::: GIVEN RECORDS :::

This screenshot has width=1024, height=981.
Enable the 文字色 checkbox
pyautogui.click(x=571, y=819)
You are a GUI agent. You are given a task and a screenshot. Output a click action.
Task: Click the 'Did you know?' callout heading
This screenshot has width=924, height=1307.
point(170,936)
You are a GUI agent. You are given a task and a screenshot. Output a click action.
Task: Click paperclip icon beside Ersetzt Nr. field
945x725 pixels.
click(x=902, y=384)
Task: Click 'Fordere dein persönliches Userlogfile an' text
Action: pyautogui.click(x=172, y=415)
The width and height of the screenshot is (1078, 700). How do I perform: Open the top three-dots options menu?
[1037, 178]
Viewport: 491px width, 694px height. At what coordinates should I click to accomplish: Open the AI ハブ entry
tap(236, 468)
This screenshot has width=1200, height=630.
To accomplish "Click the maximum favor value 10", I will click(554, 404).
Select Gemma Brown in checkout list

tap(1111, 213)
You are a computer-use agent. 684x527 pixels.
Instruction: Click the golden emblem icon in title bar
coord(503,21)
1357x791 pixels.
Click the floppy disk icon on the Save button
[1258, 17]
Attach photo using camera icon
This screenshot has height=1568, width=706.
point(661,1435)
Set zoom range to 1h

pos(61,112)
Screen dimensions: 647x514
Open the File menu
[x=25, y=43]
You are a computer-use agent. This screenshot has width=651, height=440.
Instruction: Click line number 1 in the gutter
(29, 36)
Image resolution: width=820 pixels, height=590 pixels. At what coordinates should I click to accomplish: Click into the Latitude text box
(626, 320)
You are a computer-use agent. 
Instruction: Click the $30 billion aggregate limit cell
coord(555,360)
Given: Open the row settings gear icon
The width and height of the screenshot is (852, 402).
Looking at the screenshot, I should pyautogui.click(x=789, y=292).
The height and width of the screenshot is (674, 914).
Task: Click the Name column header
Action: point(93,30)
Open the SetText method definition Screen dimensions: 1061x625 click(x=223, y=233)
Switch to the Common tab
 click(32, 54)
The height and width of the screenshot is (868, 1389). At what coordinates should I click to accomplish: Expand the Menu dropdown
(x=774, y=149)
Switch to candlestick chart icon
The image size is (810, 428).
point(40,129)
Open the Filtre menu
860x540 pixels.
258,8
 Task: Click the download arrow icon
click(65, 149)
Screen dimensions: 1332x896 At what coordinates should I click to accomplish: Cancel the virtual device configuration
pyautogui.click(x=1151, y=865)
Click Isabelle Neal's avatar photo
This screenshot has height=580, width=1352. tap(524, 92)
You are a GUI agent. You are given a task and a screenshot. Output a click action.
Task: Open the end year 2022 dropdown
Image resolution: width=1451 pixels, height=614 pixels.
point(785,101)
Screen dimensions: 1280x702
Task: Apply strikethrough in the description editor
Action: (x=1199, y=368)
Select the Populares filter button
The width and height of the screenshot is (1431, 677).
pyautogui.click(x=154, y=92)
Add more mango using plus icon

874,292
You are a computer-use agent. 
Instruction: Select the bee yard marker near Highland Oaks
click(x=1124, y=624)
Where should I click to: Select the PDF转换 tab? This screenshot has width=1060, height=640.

:::

Reproduce each entry precisely, so that nothing differs from the original.

(YOUR SOLUTION):
This screenshot has width=1024, height=981.
Enable the 文字色 checkbox
pyautogui.click(x=571, y=819)
You are a GUI agent. You are given a task and a screenshot. Output a click action.
Task: Click the 'Did you know?' callout heading
This screenshot has width=924, height=1307.
point(170,936)
You are a GUI agent. You are given a task and a screenshot. Output a click action.
Task: Click paperclip icon beside Ersetzt Nr. field
945x725 pixels.
click(x=902, y=384)
Task: Click 'Fordere dein persönliches Userlogfile an' text
Action: pyautogui.click(x=172, y=415)
The width and height of the screenshot is (1078, 700). How do I perform: Open the top three-dots options menu?
[1037, 178]
Viewport: 491px width, 694px height. At what coordinates should I click to accomplish: Open the AI ハブ entry
tap(236, 468)
This screenshot has width=1200, height=630.
To accomplish "Click the maximum favor value 10", I will click(554, 404).
Select Gemma Brown in checkout list

tap(1111, 213)
You are a computer-use agent. 684x527 pixels.
Instruction: Click the golden emblem icon in title bar
coord(503,21)
1357x791 pixels.
Click the floppy disk icon on the Save button
[1258, 17]
Attach photo using camera icon
This screenshot has height=1568, width=706.
point(661,1435)
Set zoom range to 1h

pos(61,112)
Screen dimensions: 647x514
Open the File menu
[x=25, y=43]
You are a computer-use agent. This screenshot has width=651, height=440.
Instruction: Click line number 1 in the gutter
(29, 36)
Image resolution: width=820 pixels, height=590 pixels. At what coordinates should I click to accomplish: Click into the Latitude text box
(626, 320)
You are a computer-use agent. 
Instruction: Click the $30 billion aggregate limit cell
coord(555,360)
Given: Open the row settings gear icon
The width and height of the screenshot is (852, 402).
Looking at the screenshot, I should pyautogui.click(x=789, y=292).
The height and width of the screenshot is (674, 914).
Task: Click the Name column header
Action: point(93,30)
Open the SetText method definition Screen dimensions: 1061x625 click(x=223, y=233)
Switch to the Common tab
 click(32, 54)
The height and width of the screenshot is (868, 1389). At what coordinates should I click to accomplish: Expand the Menu dropdown
(x=774, y=149)
Switch to candlestick chart icon
The image size is (810, 428).
point(40,129)
Open the Filtre menu
860x540 pixels.
258,8
 Task: Click the download arrow icon
click(65, 149)
Screen dimensions: 1332x896 At what coordinates should I click to accomplish: Cancel the virtual device configuration
pyautogui.click(x=1151, y=865)
Click Isabelle Neal's avatar photo
This screenshot has height=580, width=1352. tap(524, 92)
You are a GUI agent. You are given a task and a screenshot. Output a click action.
Task: Open the end year 2022 dropdown
Image resolution: width=1451 pixels, height=614 pixels.
point(785,101)
Screen dimensions: 1280x702
Task: Apply strikethrough in the description editor
Action: (x=1199, y=368)
Select the Populares filter button
The width and height of the screenshot is (1431, 677).
pyautogui.click(x=154, y=92)
Add more mango using plus icon

874,292
You are a computer-use agent. 
Instruction: Select the bee yard marker near Highland Oaks
click(x=1124, y=624)
Where should I click to: Select the PDF转换 tab? This screenshot has width=1060, height=640.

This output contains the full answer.